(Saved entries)
● ● ● ●

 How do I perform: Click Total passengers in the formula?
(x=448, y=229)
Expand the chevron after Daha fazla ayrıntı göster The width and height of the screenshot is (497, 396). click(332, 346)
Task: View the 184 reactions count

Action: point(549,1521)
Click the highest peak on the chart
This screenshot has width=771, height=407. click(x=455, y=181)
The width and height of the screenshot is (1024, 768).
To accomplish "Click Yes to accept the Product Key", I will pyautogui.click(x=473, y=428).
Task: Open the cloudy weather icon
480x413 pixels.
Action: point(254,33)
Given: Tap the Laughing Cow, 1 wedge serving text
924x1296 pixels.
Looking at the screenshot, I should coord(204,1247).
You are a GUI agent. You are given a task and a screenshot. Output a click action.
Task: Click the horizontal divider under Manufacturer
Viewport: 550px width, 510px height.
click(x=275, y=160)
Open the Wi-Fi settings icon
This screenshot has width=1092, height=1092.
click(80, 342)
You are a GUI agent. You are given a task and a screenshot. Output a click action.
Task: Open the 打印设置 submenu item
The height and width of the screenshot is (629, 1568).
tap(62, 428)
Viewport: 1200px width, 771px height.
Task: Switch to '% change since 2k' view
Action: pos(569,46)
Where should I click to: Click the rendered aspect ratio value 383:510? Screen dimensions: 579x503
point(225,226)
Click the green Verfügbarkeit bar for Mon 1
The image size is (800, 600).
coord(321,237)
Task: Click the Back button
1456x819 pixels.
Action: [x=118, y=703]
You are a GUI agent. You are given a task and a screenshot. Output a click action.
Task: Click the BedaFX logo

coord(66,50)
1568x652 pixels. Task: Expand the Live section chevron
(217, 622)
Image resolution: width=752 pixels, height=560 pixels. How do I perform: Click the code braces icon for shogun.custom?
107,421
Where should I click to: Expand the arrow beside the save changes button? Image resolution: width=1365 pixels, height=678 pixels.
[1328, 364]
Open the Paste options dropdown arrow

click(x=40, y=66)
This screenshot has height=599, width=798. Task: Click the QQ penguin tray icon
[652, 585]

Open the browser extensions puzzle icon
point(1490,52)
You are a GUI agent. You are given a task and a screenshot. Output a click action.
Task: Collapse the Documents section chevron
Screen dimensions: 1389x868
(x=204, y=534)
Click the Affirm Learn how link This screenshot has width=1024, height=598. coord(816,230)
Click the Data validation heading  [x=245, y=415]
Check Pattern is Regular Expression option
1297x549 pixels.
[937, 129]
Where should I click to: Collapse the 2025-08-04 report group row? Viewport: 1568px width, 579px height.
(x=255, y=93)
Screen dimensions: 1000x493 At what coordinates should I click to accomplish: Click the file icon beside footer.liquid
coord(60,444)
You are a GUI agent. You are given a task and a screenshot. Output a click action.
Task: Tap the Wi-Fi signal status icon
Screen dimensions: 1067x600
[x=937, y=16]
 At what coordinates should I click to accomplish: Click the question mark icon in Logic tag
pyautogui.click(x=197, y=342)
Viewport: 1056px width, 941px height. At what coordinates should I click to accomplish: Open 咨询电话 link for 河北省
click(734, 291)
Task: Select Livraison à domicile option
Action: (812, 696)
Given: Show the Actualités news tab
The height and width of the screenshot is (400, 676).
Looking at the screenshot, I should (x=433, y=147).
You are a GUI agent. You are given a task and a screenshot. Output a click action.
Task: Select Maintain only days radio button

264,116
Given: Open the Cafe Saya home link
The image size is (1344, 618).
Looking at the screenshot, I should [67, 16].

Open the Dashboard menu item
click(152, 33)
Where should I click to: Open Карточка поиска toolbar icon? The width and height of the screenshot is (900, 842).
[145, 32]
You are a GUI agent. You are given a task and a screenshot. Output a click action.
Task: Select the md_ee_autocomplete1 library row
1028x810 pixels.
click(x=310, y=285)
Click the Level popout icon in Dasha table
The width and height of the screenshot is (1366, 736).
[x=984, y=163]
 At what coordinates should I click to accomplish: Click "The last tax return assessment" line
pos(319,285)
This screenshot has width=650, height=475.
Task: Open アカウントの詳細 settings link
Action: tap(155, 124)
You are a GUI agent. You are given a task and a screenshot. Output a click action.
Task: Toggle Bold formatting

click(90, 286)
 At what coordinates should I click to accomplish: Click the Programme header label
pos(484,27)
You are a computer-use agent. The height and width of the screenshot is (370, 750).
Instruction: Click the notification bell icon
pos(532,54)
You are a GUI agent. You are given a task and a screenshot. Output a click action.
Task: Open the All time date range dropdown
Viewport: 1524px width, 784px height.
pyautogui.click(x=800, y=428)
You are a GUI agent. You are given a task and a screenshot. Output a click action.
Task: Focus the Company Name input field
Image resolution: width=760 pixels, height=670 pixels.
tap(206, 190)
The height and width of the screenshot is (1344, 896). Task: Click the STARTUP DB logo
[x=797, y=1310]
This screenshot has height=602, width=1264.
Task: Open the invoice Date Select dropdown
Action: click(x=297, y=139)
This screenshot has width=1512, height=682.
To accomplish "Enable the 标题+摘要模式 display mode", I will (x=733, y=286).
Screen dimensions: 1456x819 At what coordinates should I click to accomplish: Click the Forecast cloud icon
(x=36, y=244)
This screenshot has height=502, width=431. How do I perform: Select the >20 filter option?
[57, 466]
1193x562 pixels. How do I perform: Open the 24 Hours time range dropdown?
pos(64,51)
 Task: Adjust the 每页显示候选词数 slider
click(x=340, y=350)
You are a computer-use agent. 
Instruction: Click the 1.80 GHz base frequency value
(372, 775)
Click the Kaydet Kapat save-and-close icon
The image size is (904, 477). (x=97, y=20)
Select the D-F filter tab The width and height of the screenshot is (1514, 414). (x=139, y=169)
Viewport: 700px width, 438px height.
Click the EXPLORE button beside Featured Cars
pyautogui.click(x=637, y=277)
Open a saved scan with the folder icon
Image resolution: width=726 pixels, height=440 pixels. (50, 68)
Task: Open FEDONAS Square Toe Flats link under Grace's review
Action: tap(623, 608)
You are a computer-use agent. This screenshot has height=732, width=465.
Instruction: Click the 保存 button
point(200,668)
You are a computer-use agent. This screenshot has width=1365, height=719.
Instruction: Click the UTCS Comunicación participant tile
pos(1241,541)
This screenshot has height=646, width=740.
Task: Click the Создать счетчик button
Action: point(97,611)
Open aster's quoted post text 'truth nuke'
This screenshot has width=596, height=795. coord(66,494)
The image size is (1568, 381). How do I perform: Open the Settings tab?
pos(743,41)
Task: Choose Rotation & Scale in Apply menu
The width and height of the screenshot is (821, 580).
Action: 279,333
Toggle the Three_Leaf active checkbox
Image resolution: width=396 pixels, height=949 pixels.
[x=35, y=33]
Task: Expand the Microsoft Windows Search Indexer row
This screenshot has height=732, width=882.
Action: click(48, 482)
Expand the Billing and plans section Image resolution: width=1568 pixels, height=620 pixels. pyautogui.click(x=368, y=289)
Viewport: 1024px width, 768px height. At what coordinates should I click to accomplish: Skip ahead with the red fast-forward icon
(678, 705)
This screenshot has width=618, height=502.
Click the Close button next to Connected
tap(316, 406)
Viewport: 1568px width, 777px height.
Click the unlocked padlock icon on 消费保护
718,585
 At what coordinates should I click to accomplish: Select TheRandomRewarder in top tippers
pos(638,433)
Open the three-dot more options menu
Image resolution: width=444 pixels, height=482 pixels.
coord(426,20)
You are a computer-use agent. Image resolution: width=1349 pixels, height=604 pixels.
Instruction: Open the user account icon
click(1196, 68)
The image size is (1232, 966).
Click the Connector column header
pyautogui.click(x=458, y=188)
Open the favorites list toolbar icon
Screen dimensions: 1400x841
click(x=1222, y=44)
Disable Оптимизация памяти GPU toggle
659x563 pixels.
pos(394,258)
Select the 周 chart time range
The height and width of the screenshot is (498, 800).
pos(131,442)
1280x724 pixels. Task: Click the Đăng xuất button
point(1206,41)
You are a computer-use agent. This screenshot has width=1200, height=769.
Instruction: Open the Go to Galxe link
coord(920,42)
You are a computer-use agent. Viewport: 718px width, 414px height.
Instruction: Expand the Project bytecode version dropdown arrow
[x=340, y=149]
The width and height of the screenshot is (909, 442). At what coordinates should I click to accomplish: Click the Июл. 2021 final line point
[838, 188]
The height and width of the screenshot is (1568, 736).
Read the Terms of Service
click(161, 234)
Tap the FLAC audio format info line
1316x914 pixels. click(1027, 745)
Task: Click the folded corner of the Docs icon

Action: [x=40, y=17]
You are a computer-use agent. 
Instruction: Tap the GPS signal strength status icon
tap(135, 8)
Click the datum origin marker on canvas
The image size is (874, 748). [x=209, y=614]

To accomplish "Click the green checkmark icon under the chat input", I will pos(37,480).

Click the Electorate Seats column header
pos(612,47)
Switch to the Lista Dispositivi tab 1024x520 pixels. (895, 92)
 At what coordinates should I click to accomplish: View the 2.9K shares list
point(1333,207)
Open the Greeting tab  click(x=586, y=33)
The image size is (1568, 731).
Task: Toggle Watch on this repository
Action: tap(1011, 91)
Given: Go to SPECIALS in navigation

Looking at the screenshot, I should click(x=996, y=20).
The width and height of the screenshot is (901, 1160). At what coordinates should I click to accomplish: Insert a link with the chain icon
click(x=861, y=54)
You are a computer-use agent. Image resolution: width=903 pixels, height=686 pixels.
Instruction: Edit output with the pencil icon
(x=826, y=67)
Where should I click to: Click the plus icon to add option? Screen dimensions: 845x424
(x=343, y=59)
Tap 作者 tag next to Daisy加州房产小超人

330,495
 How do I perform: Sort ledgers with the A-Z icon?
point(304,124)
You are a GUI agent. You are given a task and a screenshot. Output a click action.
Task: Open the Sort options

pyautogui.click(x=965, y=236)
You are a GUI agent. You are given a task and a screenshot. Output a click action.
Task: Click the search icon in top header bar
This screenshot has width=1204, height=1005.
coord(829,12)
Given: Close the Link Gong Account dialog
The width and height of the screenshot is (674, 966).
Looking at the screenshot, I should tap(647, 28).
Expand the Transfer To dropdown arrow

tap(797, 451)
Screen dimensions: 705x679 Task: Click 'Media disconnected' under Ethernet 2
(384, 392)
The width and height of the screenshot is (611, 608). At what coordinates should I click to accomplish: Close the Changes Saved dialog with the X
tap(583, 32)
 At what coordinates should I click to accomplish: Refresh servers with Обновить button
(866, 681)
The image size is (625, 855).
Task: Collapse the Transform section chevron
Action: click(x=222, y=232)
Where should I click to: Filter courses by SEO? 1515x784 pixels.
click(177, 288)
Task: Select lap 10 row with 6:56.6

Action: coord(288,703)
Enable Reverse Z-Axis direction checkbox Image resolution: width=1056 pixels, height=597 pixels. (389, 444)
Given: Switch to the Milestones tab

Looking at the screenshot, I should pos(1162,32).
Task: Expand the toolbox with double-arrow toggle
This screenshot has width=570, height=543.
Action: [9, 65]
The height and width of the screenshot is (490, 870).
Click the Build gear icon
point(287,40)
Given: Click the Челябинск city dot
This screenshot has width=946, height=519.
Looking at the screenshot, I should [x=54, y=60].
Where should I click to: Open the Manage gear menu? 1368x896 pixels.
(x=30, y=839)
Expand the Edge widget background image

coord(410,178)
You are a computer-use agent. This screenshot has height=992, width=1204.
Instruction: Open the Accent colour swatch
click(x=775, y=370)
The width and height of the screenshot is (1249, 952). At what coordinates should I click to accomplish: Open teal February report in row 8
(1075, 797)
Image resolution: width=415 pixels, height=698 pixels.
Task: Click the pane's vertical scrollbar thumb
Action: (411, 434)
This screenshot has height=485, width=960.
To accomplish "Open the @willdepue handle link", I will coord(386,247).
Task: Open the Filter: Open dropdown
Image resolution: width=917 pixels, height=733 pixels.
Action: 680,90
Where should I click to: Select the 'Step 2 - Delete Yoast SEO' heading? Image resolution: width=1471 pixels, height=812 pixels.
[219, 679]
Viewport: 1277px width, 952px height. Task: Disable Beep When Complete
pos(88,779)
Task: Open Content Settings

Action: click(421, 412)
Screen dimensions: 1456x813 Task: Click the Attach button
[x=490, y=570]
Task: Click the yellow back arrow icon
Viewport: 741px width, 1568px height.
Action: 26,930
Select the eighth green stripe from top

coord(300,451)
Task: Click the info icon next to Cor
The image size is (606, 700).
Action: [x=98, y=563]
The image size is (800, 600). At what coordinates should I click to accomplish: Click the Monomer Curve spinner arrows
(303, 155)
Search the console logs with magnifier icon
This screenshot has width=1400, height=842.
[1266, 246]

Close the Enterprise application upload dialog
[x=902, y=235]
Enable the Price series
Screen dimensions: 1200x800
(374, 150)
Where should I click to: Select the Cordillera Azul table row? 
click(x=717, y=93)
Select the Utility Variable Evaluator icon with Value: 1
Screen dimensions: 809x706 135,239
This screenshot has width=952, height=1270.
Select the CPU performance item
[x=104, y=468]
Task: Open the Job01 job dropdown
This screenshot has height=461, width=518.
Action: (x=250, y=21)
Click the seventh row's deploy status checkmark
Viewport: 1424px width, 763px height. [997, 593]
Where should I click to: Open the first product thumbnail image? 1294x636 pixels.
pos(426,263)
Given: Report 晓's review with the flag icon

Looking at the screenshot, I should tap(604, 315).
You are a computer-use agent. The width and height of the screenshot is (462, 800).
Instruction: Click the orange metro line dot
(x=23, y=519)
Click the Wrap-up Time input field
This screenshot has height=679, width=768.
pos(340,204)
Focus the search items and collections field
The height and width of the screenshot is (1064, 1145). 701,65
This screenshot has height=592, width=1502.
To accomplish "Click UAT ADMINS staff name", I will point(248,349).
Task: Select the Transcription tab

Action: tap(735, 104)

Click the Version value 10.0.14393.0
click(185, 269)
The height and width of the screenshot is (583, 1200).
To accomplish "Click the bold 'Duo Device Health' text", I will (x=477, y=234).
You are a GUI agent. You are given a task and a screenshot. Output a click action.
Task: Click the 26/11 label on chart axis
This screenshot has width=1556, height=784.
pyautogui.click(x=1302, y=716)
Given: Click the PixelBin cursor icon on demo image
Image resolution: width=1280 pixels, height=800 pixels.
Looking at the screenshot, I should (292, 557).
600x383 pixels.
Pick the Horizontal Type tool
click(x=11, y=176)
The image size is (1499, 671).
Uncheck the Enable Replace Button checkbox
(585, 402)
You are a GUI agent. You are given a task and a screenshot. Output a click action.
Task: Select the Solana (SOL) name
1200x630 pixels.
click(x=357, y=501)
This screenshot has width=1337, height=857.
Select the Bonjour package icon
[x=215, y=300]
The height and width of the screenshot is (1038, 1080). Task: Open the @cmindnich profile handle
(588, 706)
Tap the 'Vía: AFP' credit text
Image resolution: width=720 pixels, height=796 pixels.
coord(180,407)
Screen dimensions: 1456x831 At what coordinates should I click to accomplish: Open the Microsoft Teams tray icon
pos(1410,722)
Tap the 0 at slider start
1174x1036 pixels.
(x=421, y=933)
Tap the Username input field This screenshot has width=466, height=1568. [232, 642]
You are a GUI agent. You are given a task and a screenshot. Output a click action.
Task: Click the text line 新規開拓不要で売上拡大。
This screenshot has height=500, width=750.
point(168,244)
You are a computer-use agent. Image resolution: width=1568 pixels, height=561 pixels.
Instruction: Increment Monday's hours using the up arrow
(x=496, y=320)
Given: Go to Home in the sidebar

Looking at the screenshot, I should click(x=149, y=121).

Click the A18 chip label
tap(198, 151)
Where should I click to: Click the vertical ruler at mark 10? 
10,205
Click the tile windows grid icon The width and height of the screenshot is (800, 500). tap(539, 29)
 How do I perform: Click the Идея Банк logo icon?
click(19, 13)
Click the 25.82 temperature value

● ● ● ●

• [The task]
Beginning of the records through the line with "The width and height of the screenshot is (1024, 768).": return that span exactly and stop there.

• [Result of this exercise]
 How do I perform: Click Total passengers in the formula?
(x=448, y=229)
Expand the chevron after Daha fazla ayrıntı göster The width and height of the screenshot is (497, 396). click(332, 346)
Task: View the 184 reactions count

Action: point(549,1521)
Click the highest peak on the chart
This screenshot has width=771, height=407. click(x=455, y=181)
The width and height of the screenshot is (1024, 768).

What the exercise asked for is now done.